[Start of Attachment]

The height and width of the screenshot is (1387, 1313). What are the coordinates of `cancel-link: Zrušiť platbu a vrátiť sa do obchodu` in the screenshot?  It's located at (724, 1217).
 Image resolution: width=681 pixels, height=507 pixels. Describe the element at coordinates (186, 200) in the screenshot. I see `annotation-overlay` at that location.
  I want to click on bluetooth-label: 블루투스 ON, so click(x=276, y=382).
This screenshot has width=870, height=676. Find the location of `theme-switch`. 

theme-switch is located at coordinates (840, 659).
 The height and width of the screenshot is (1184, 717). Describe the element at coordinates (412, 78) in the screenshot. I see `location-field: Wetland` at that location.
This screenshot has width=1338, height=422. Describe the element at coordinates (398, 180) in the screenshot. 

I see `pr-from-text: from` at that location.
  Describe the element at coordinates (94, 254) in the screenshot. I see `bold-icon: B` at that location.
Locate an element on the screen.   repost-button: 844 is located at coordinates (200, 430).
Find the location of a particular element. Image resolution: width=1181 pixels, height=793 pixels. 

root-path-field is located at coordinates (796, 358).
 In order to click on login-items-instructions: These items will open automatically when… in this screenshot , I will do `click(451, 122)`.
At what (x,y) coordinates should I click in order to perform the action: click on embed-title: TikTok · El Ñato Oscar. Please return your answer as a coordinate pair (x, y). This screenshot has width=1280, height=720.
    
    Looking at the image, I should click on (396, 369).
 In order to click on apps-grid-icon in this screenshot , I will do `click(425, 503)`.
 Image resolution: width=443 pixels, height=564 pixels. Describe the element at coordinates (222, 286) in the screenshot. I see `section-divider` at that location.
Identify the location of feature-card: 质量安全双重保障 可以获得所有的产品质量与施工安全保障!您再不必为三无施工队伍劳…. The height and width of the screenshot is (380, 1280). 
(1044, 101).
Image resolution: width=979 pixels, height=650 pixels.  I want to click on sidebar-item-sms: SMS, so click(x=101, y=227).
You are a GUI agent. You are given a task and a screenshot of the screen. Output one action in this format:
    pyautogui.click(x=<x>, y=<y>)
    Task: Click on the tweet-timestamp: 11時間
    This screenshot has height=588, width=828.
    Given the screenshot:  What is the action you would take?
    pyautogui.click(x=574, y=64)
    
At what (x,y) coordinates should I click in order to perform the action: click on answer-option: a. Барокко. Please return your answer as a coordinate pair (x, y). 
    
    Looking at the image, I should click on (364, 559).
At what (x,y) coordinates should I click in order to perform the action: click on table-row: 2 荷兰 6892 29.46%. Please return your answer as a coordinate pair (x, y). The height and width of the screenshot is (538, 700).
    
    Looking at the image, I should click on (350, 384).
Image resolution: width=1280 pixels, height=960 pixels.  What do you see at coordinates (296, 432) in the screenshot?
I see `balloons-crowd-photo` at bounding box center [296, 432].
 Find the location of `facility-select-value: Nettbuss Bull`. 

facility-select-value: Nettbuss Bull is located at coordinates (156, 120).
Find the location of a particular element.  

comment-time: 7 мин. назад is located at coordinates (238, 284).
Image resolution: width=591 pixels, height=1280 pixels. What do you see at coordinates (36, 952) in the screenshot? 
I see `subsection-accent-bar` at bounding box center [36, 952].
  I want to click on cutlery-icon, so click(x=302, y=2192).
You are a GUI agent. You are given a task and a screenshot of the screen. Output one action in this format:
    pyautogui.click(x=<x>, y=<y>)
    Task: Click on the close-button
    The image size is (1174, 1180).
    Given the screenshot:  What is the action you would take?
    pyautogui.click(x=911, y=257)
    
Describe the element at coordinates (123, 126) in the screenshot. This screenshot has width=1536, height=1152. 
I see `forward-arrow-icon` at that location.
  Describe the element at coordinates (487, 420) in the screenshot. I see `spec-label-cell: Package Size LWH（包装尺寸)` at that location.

[End of Attachment]

Directions: Reproduce the full listing above verbatim, line by line, with no changes.

Task answer:
The height and width of the screenshot is (1387, 1313). What are the coordinates of `cancel-link: Zrušiť platbu a vrátiť sa do obchodu` in the screenshot?  It's located at (724, 1217).
 Image resolution: width=681 pixels, height=507 pixels. Describe the element at coordinates (186, 200) in the screenshot. I see `annotation-overlay` at that location.
  I want to click on bluetooth-label: 블루투스 ON, so click(x=276, y=382).
This screenshot has width=870, height=676. Find the location of `theme-switch`. 

theme-switch is located at coordinates (840, 659).
 The height and width of the screenshot is (1184, 717). Describe the element at coordinates (412, 78) in the screenshot. I see `location-field: Wetland` at that location.
This screenshot has width=1338, height=422. Describe the element at coordinates (398, 180) in the screenshot. 

I see `pr-from-text: from` at that location.
  Describe the element at coordinates (94, 254) in the screenshot. I see `bold-icon: B` at that location.
Locate an element on the screen.   repost-button: 844 is located at coordinates (200, 430).
Find the location of a particular element. Image resolution: width=1181 pixels, height=793 pixels. 

root-path-field is located at coordinates (796, 358).
 In order to click on login-items-instructions: These items will open automatically when… in this screenshot , I will do `click(451, 122)`.
At what (x,y) coordinates should I click in order to perform the action: click on embed-title: TikTok · El Ñato Oscar. Please return your answer as a coordinate pair (x, y). This screenshot has width=1280, height=720.
    
    Looking at the image, I should click on (396, 369).
 In order to click on apps-grid-icon in this screenshot , I will do `click(425, 503)`.
 Image resolution: width=443 pixels, height=564 pixels. Describe the element at coordinates (222, 286) in the screenshot. I see `section-divider` at that location.
Identify the location of feature-card: 质量安全双重保障 可以获得所有的产品质量与施工安全保障!您再不必为三无施工队伍劳…. The height and width of the screenshot is (380, 1280). 
(1044, 101).
Image resolution: width=979 pixels, height=650 pixels.  I want to click on sidebar-item-sms: SMS, so click(x=101, y=227).
You are a GUI agent. You are given a task and a screenshot of the screen. Output one action in this format:
    pyautogui.click(x=<x>, y=<y>)
    Task: Click on the tweet-timestamp: 11時間
    This screenshot has height=588, width=828.
    Given the screenshot:  What is the action you would take?
    pyautogui.click(x=574, y=64)
    
At what (x,y) coordinates should I click in order to perform the action: click on answer-option: a. Барокко. Please return your answer as a coordinate pair (x, y). 
    
    Looking at the image, I should click on (364, 559).
At what (x,y) coordinates should I click in order to perform the action: click on table-row: 2 荷兰 6892 29.46%. Please return your answer as a coordinate pair (x, y). The height and width of the screenshot is (538, 700).
    
    Looking at the image, I should click on (350, 384).
Image resolution: width=1280 pixels, height=960 pixels.  What do you see at coordinates (296, 432) in the screenshot?
I see `balloons-crowd-photo` at bounding box center [296, 432].
 Find the location of `facility-select-value: Nettbuss Bull`. 

facility-select-value: Nettbuss Bull is located at coordinates (156, 120).
Find the location of a particular element.  

comment-time: 7 мин. назад is located at coordinates (238, 284).
Image resolution: width=591 pixels, height=1280 pixels. What do you see at coordinates (36, 952) in the screenshot? 
I see `subsection-accent-bar` at bounding box center [36, 952].
  I want to click on cutlery-icon, so click(x=302, y=2192).
You are a GUI agent. You are given a task and a screenshot of the screen. Output one action in this format:
    pyautogui.click(x=<x>, y=<y>)
    Task: Click on the close-button
    The image size is (1174, 1180).
    Given the screenshot:  What is the action you would take?
    pyautogui.click(x=911, y=257)
    
Describe the element at coordinates (123, 126) in the screenshot. This screenshot has width=1536, height=1152. 
I see `forward-arrow-icon` at that location.
  Describe the element at coordinates (487, 420) in the screenshot. I see `spec-label-cell: Package Size LWH（包装尺寸)` at that location.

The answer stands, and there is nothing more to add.